La scheda tecnica di una farina da pizza non è un documento riservato ai chimici: è il manuale d'istruzioni dell'impasto. Contiene quattro parametri essenziali che determinano come la farina si comporterà in acqua, quanto potrà essere idratata, quanto bene tratterrà il gas durante la lievitazione e come il cornicione svilupperà in forno. Leggerla significa capire prima ancora di impastare se quella farina è adatta alla propria ricetta e al proprio stile di pizza.
I quattro parametri fondamentali
Il primo dato da cercare è la forza W, misurata in unità Alveografo. Rappresenta l'energia totale che la farina può assorbire: numero basso tra 90 e 160 W indica una farina debole, adatta a fermentazioni brevi e impasti a bassa idratazione; numero tra 200 e 280 W descrive una farina media, ideale per la pizza napoletana e tonda al taglio; numero oltre 300 W segnala una farina forte, necessaria per impasti molto idratati e lunghe lievitazioni a freddo. La W non dice quanto sia elastica la farina, ma quanta energia complessiva può immagazzinare.
Il secondo parametro è l'elasticità P/L, il rapporto tra tenacità e estensibilità. Un valore basso (0,4-0,6) indica una farina molto estensibile, che si allunga facilmente ma resiste poco alla trazione; un valore medio (0,7-0,9) rappresenta l'equilibrio fra elasticità e allungamento; un valore alto (oltre 1,0) mostra una farina molto elastica e difficile da stendere.
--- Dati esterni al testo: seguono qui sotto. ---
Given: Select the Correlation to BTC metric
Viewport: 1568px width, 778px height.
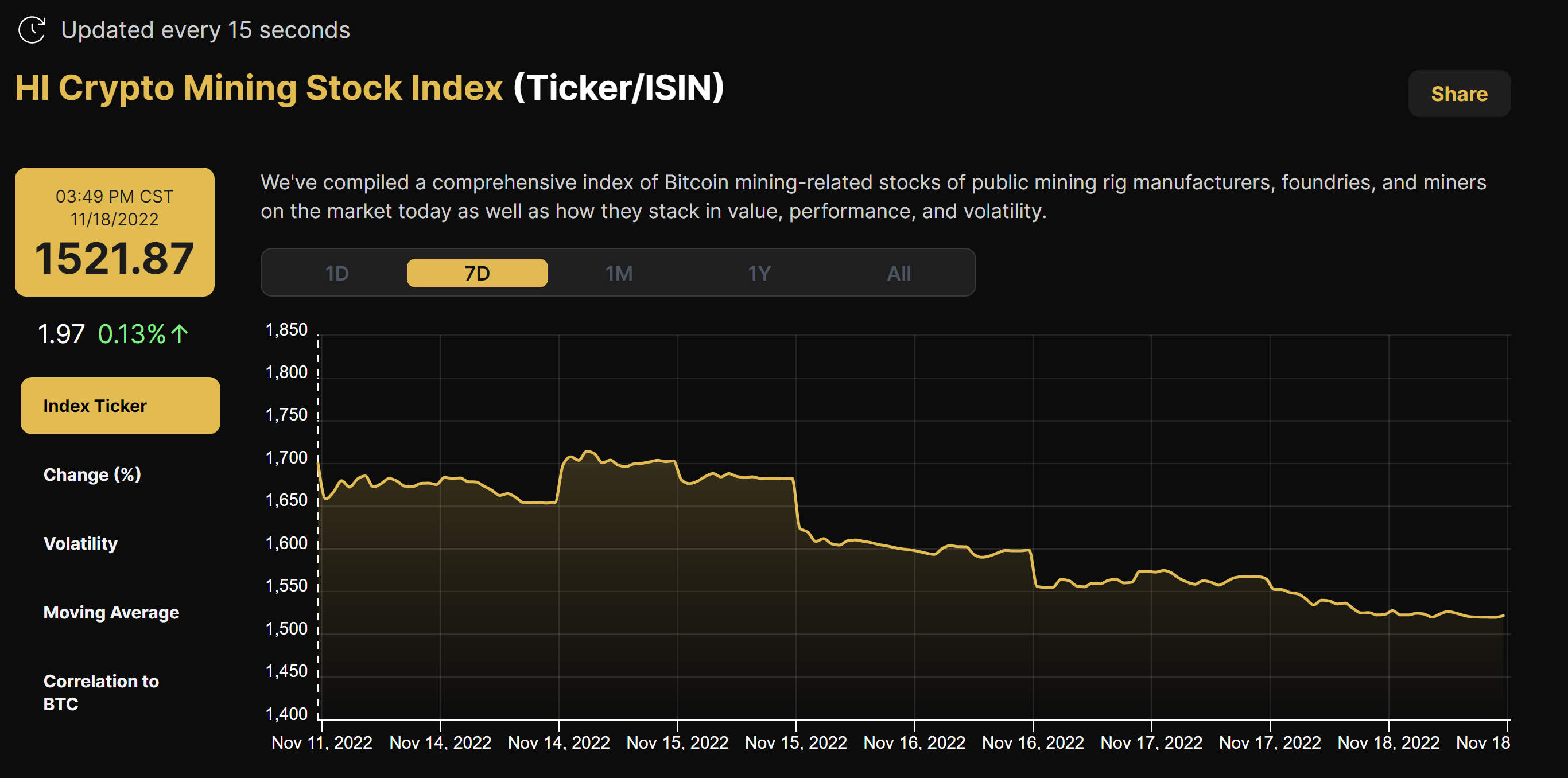Looking at the screenshot, I should (x=100, y=693).
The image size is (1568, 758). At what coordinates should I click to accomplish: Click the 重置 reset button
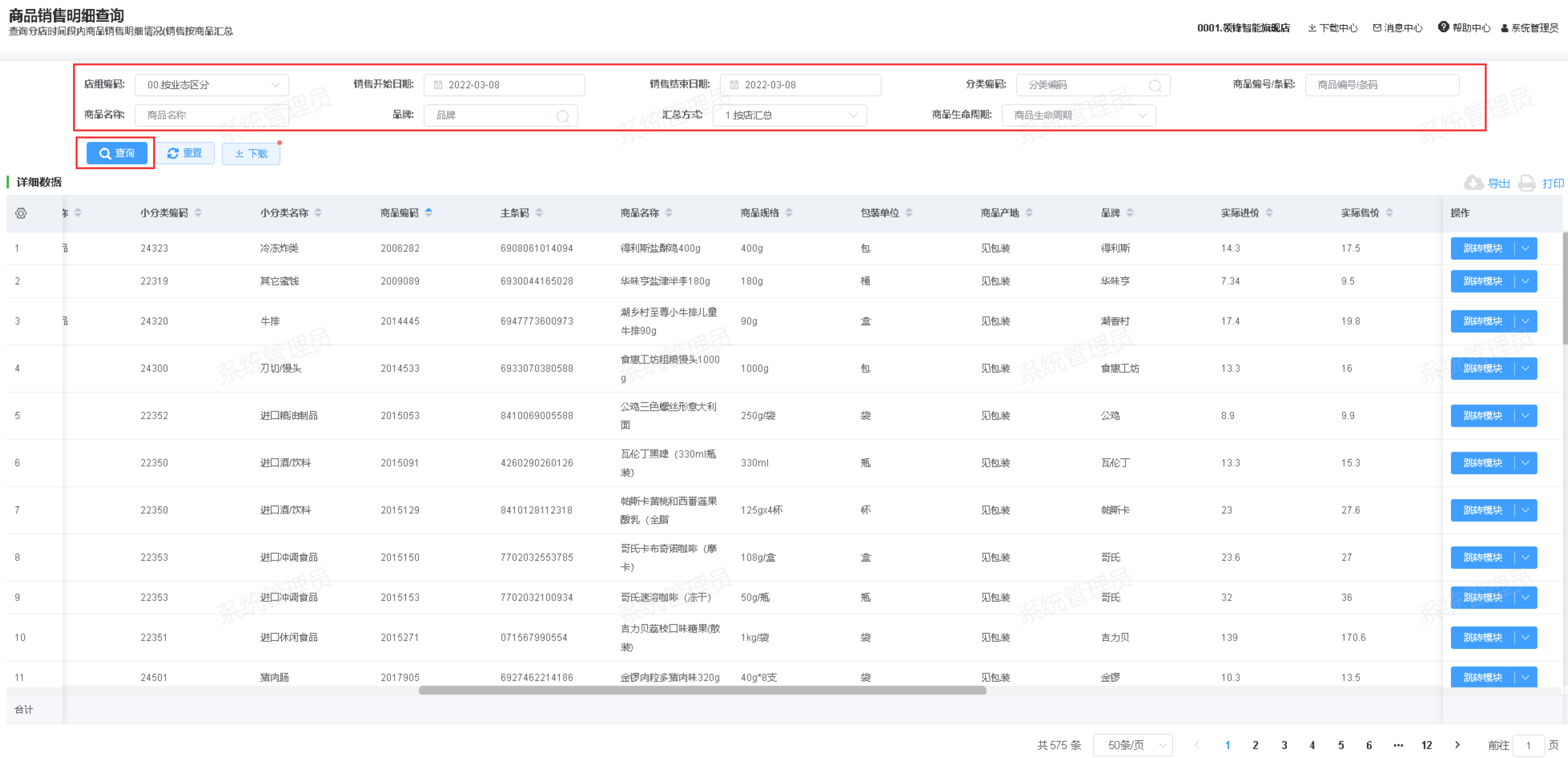click(x=184, y=153)
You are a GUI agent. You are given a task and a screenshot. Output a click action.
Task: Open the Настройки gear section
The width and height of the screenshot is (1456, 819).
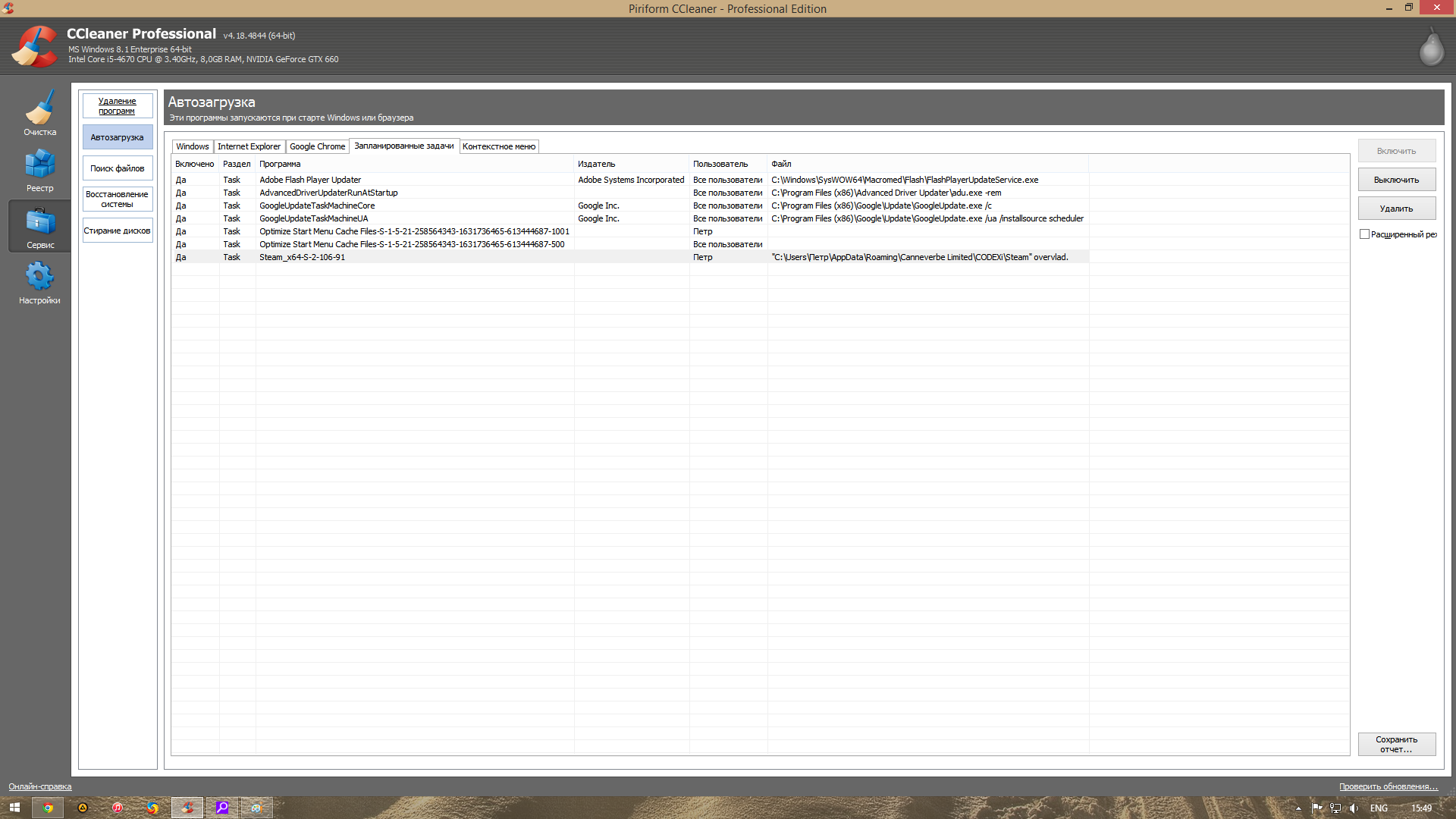point(39,282)
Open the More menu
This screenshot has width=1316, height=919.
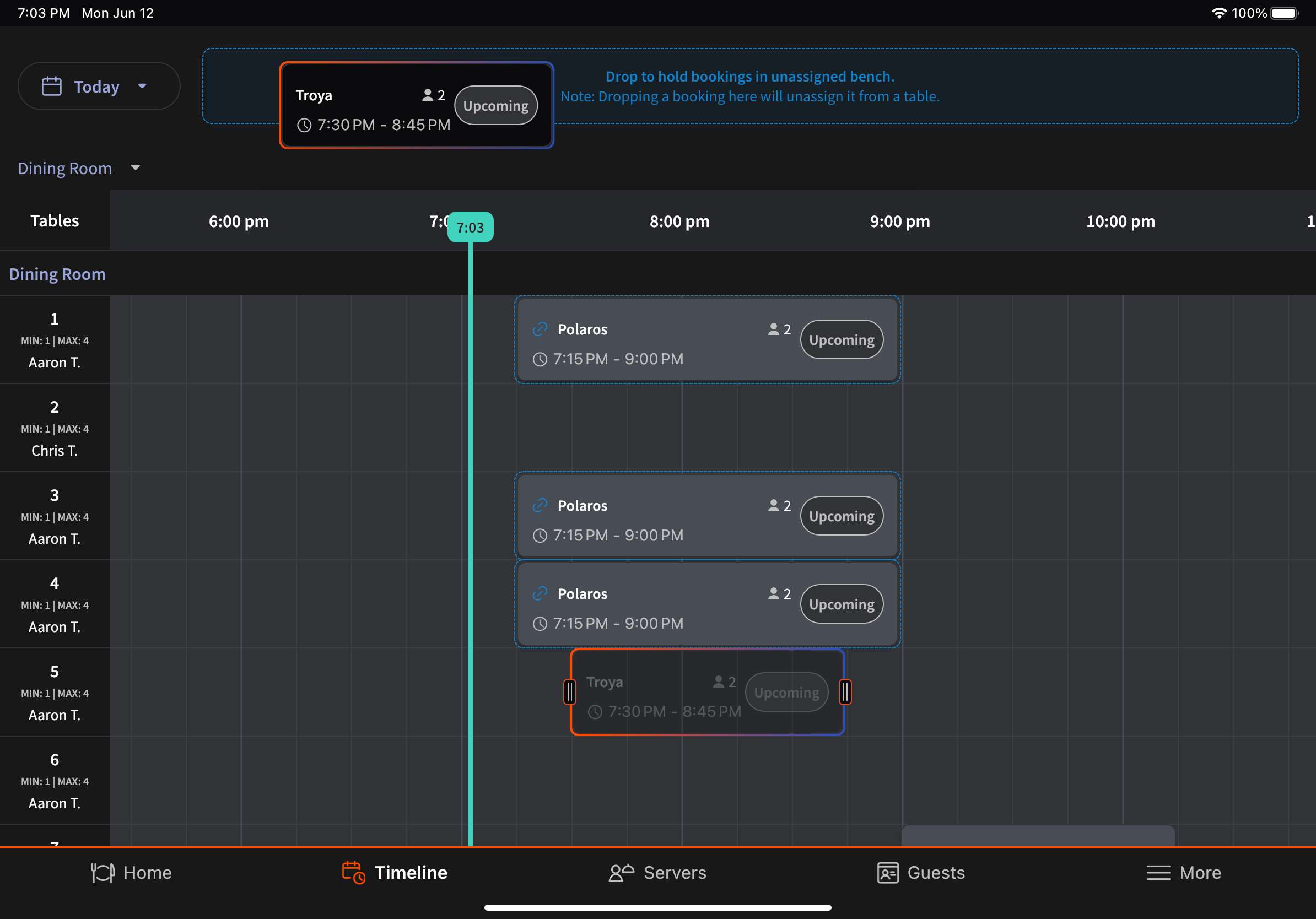[x=1184, y=873]
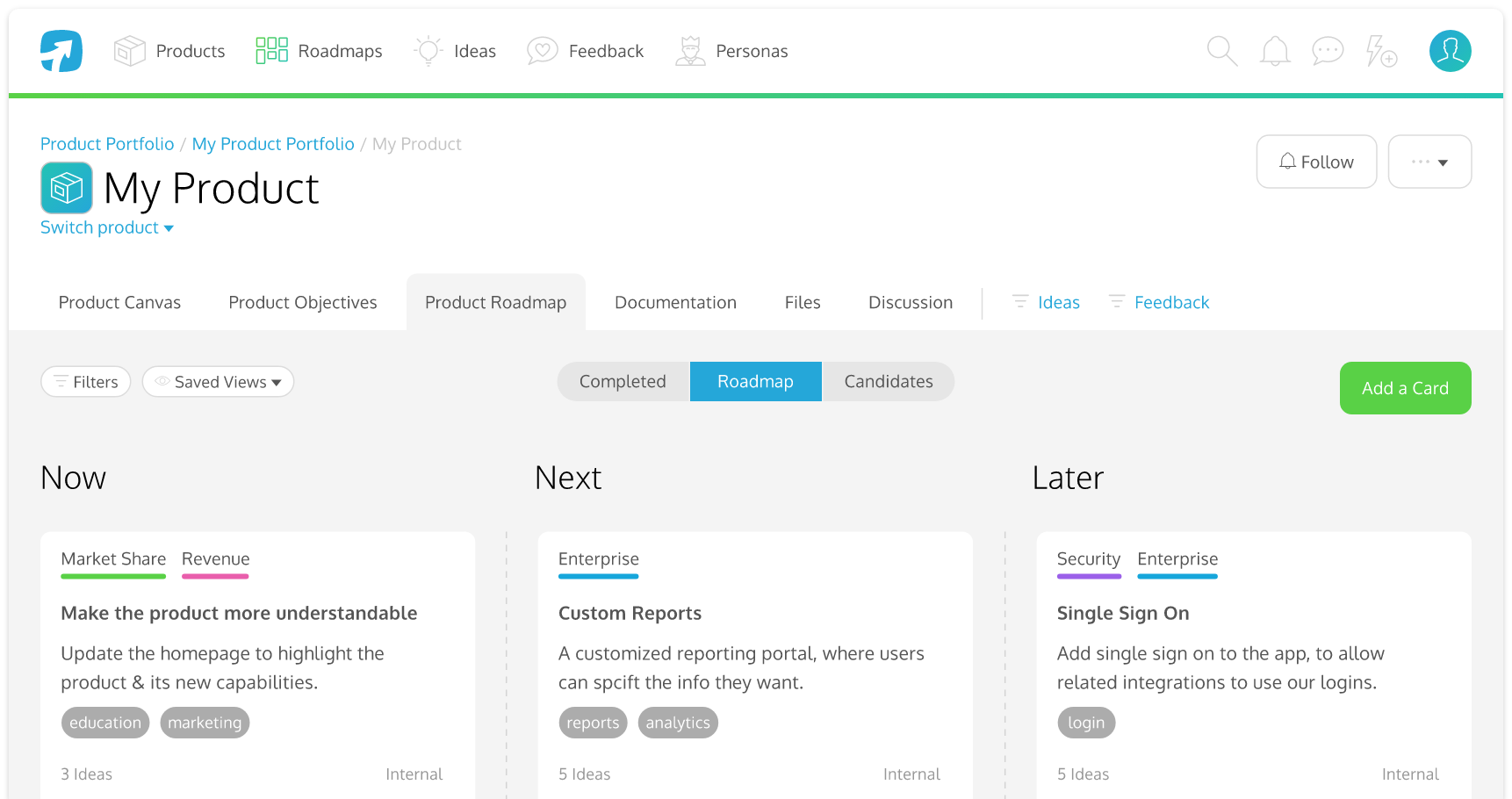Image resolution: width=1512 pixels, height=799 pixels.
Task: Open the Saved Views dropdown
Action: [218, 381]
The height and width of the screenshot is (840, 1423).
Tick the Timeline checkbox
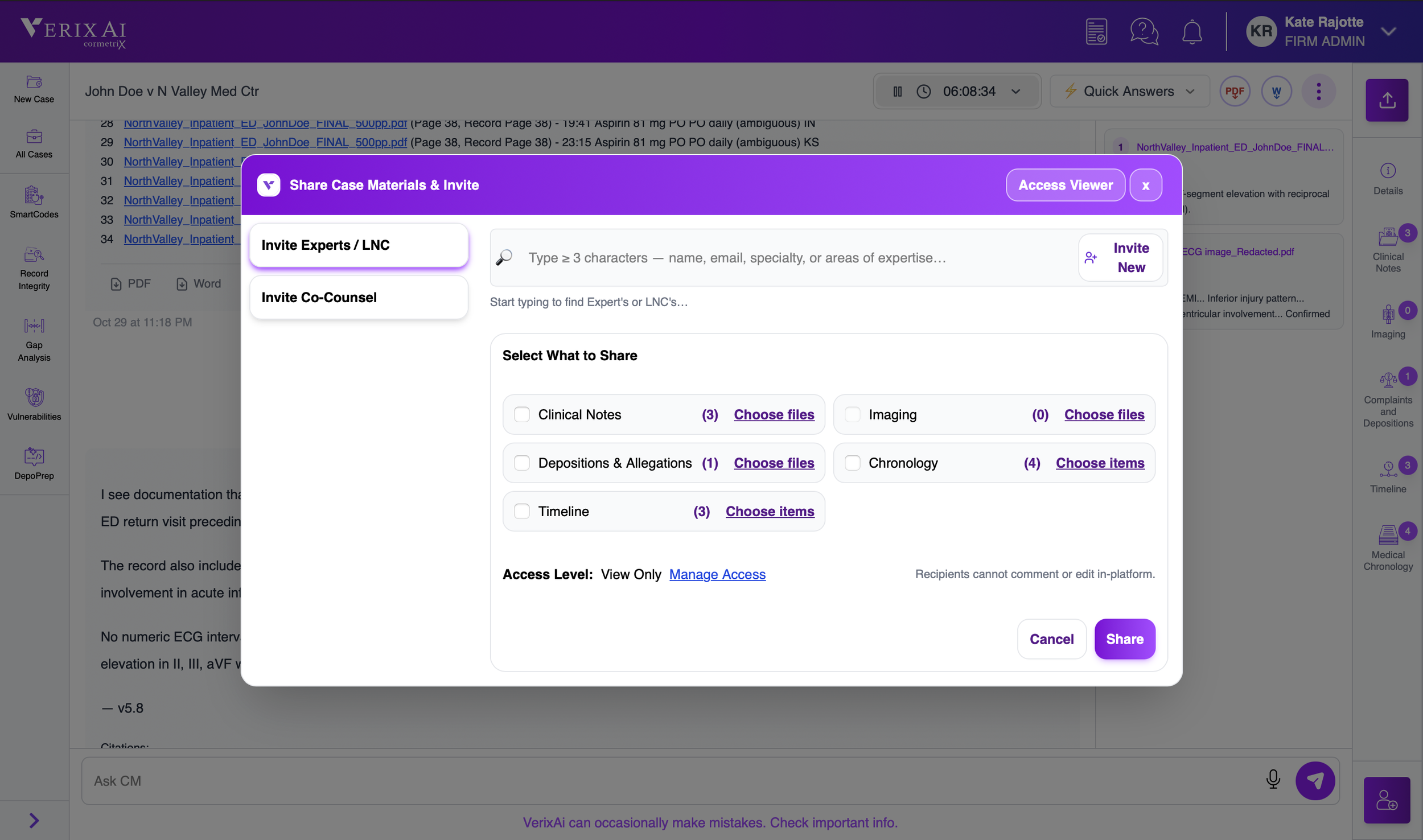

Questo parametro è cruciale per capire come comportarsi durante la formatura: farine molto estensibili vanno stese subito, farine elastiche richiedono più tempo e possono tornare indietro.
L'idratazione critica, espressa in percentuale, indica la massima quantità d'acqua che la farina può assorbire prima di diventare appiccaticcio. Valori tipici vanno da 55 a 70 percento. Una farina con idratazione critica al 60 percento può assorbire fino a 600 millilitri d'acqua ogni chilo di farina; superare quella soglia rende l'impasto ingestibile. Questo dato è particolarmente utile per chi lavora con temperature alte o impasti a lungo termine.
Il quarto elemento sono le ceneri, espresse in percentuale di peso. Rappresentano i sali minerali presenti: una farina con 0,55 percento di ceneri è bianca e raffinata, ideale per pizza classica napoletana; una farina con 0,80-1,00 percento di ceneri contiene più germe e crusca, offre sapore più marcato e comportamento diverso in fermentazione. Non è un difetto: è una scelta progettuale del mugnaio.
Errori comuni nel leggere la scheda
L'errore più frequente è credere che la W sia l'unico numero che conta. Una farina con W 280 non è automaticamente migliore di una con W 200: dipende da cosa si sta facendo. Una Neapolitan di 24-36 ore a freddo ha bisogno di forza, ma una pizza tonda da due-tre ore di lievitazione può addirittura soffrire di una W troppo alta, perché sviluppa troppa resistenza. Il secondo abbaglio è ignorare il P/L: una farina molto forte ma con P/L altissimo sarà difficile da stendere a mano senza rest prolungati.
Terzo errore: confondere l'umidità della farina (che di solito è il 12-13 percento e serve per la conservazione) con l'idratazione critica (il massimo d'acqua che la farina accetta). Sono due cose diverse. Infine, molti ignorano le ceneri, che però influenzano sia il sapore sia la velocità di fermentazione: una farina con molte ceneri fermenta più velocemente perché i minerali attivano i lieviti.
Varianti regionali e specializzate
Le farine per la pizza al taglio di Roma richiedono solitamente una W medio-alta (230-270 W) e P/L equilibrato perché l'impasto deve stare in teglia senza gonfiarsi disomogeneamente. Le farine per la focaccia di Genova hanno W più bassa ma idratazione critica alta, per ottenere quella caratteristica soffice e alveolata. Le farine per pane toscano hanno ceneri più elevate e W attorno a 180-220 W. Per la pizza fritta napoletana servono farine con W attorno a 200-250 W e P/L non troppo basso, altrimenti si allargano eccessivamente in olio.
La scheda tecnica della farina è lo specchio della ricetta prima ancora che sia stata scritta. Leggerla significa dialogare col mulino, capire quale farina è stata pensata per quale metodo di lievitazione, quale idratazione, quale temperatura di maturazione. Non è un numero; è una promessa di comportamento.